Active Directory with XenDesktop Essentials in Azure

XenDesktop Essentials and XenApp Essentials have hit the Azure Marketplace, and they are catching on.

For those of you that remember Azure RemoteApp, XenApp Essentials is the replacement for that.  And for those of you that want to give Windows Client desktops to your user-base, XenDesktop Essentials is for that.
And, for those that want it all, There is XenApp and XenDesktop Service.  Which offers it all.

Now, the reason for my post.  Active Directory and Azure Active Directory.
There is a requirement of all of these solutions that the provisioned machines are joined to a domain.  This is where I see many folks getting confused between all of the various Active Directory options.

In reality, there are only two models that will work today (at the date of this post).  Let me describe them in terms of what you need to accomplish.

In both models, you have the user side running in Azure.  Whether that be XenApp Servers (Terminal Servers for you really old folks) or Desktops (Windows Client or Windows Server desktops).
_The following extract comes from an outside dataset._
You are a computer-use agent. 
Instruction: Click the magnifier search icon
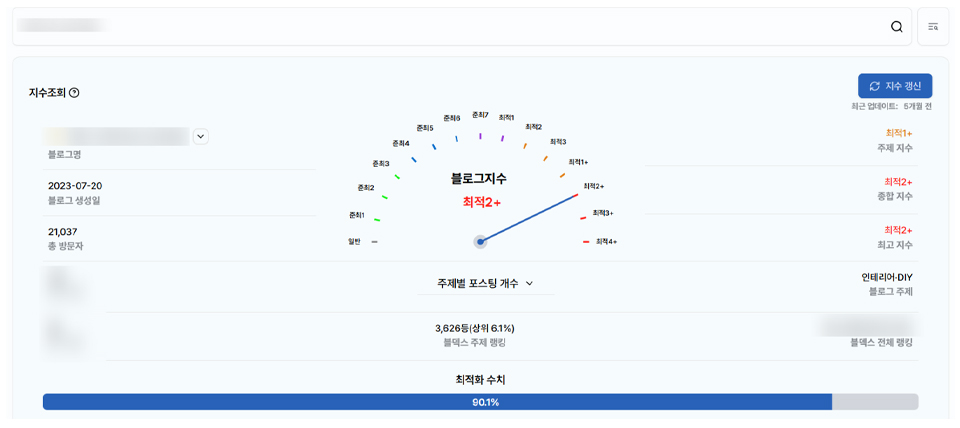[896, 27]
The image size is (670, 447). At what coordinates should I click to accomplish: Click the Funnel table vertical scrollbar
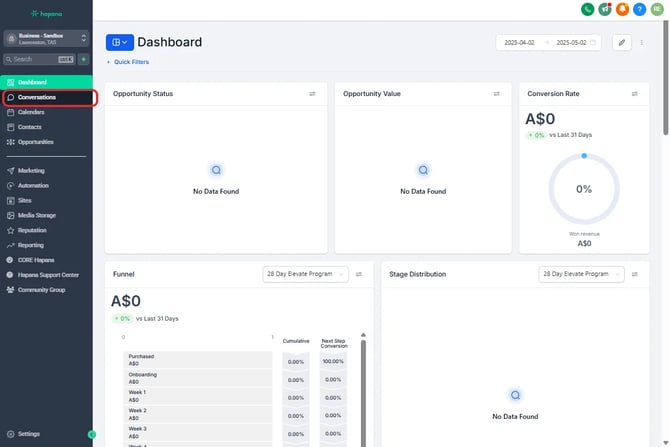click(x=363, y=390)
Your answer to this next question defines the path that you need to head down.

Do your Azure based user sessions need to access resources in some other cloud / datacenter?
A different way to ask this - do you need a VPN between your users in Azure and whatever other resources they need to access in some other cloud / datacenter.

If your answer was no
Then I am calling you 'cloud born' or 'Azure based'.
Knowing this you can use Azure AD plus Azure Active Directory Domain Service.
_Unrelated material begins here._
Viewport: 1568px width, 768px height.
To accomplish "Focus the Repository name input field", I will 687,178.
AD Sync is built in, and most likely Azure AD is your source for users.  But you need the additional service to support domain join, group policy, and those traditional things that Active Directory provides.
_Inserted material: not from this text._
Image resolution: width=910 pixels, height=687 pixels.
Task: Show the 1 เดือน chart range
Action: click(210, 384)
I personally love the following guide for getting AADDS all up and running: Azure Active Directory Domain Services for Beginners

The trick here is that you need to use FQDNs for domain joins and domain references.  If you customize your Azure AD domain, use that.  If you don't it is YourDomain.onmicrosoft.com.

When you need to add Group Policy to lock things down; https://docs.microsoft.com/en-us/azure/active-directory-domain-services/active-directory-ds-admin-guide-administer-group-policy

If your answer was yes;
Then you are more of a 'traditional' enterprise that is in some hybrid deployment model.
Knowing this you need to use Azure AD plus Active Directory.

You will need to enable AD Sync, you will need to establish a replica domain controller in Azure, and you (probably) already have a VPN between your datacenter and Azure virtual network.

The replica domain controller in Azure: https://docs.microsoft.com/en-us/azure/active-directory/active-directory-install-replica-active-directory-domain-controller
Active Directory Sync / Connect to Azure AD: https://docs.microsoft.com/en-us/azure/active-directory/connect/active-directory-aadconnect
(It does not matter where you install / run that, just that you do).

In both cases; Don't forget to update the DNS settings of your Virtual Network with these new machine IP addresses.